Артамонов молчал, вроде бы поверженный,
Потом спросил:
— А мы? Мы сами? В кого превратимся, если кукарекать-то перестанем? Напоминать себе и людям о том, что люди мы, твердить и твердить о человеческом достоинстве?.. И что же мы тогда потомкам оставим? Ну, проблем неразрешённых мы им наоставляем, как говорится, до ноздрей. Это ясно. Неизбежно. И хамство после нас тоже ещё останется, и равнодушие, и жадность, и... да что там говорить... Но если мы сейчас уже лапки задерём: то не переделать, другое не перешибить... Что же мы им подарим вдобавок к непеределанному? Пустые души?..

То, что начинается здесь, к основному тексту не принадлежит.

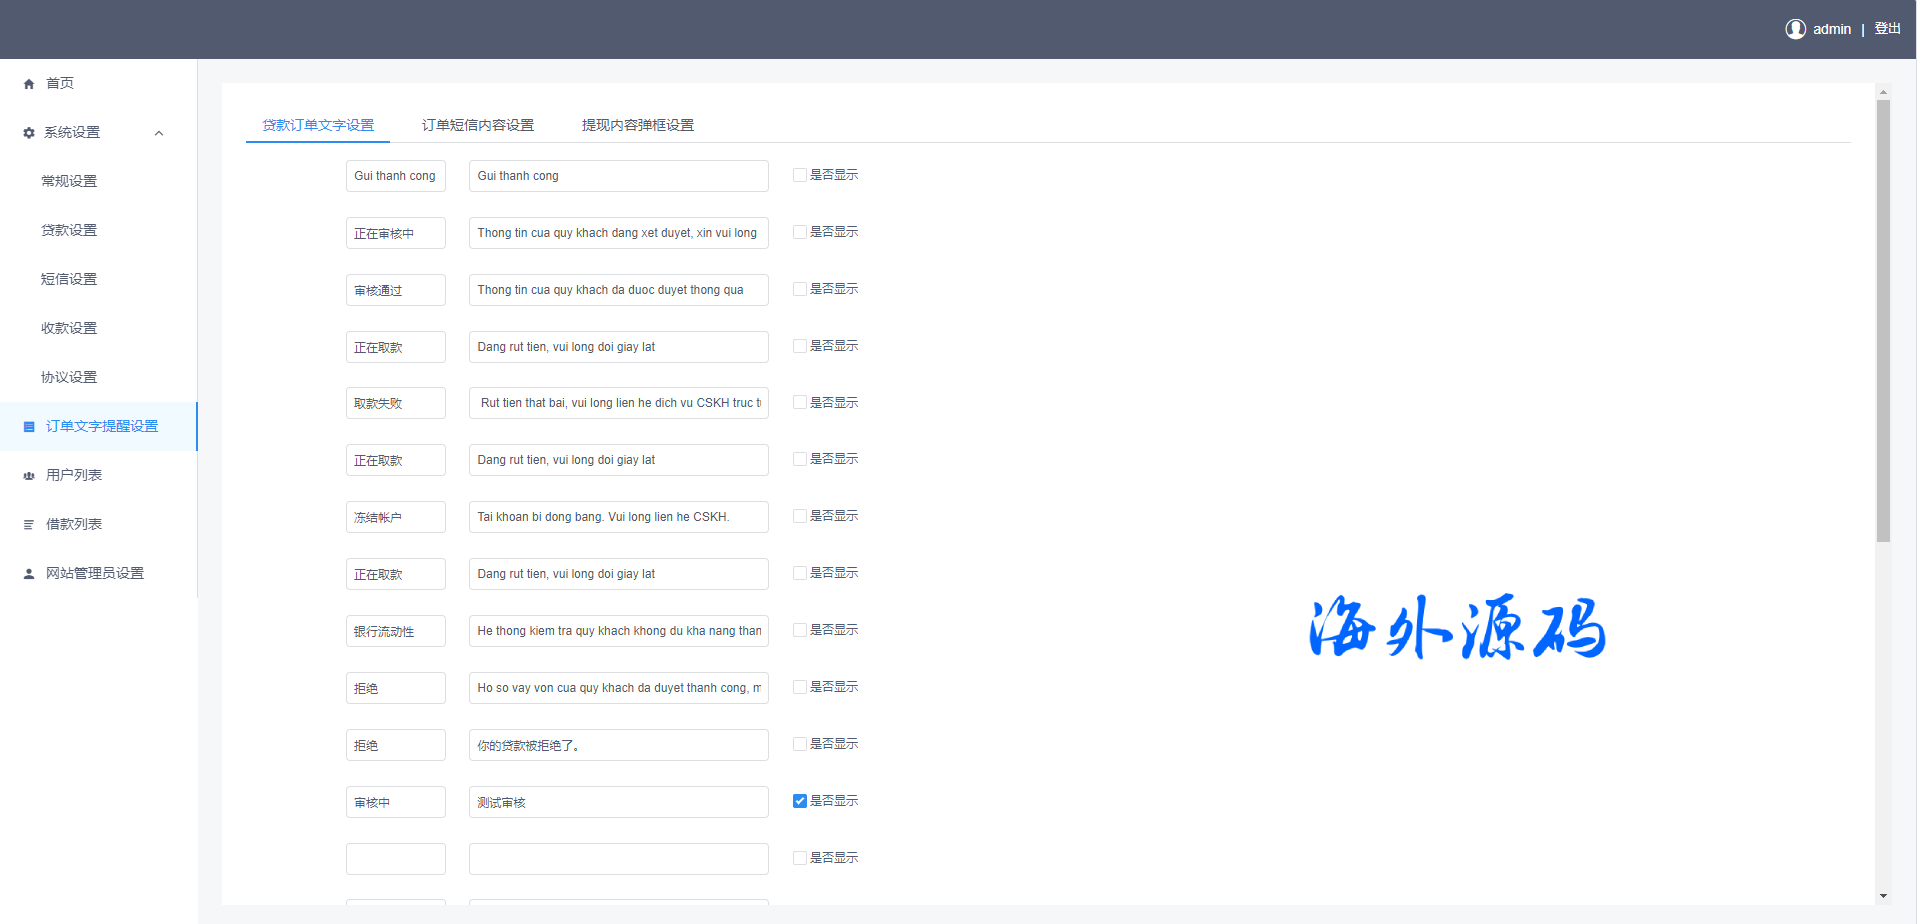Collapse the 系统设置 menu chevron
Screen dimensions: 1917x924
click(x=159, y=133)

Игнатьич сердито плюнул на червяка. Его вовлекли в слишком абстрактный спор. Это было нечестно. Ведь он, милейший старик, желал нам только добра.
Господи! Да есть ли они на свете, счастливые уголки, где ни о чём не думается и не спорится? Или нет их вовсе, а есть только счастливые люди, умеющие не терзать душу в любом подвернувшемся уголке? Вроде нашего Пухова, который ухитряется как-то «сидеть, сидеть и ни о чем не думать» и о котором корректор Витюня сочинил даже эпиграмму:
С ухом, впрочем, Витюня перебрал. Неизвестно, как повёл бы себя Пухов, получи он однажды по уху. Возможно, и задумался бы.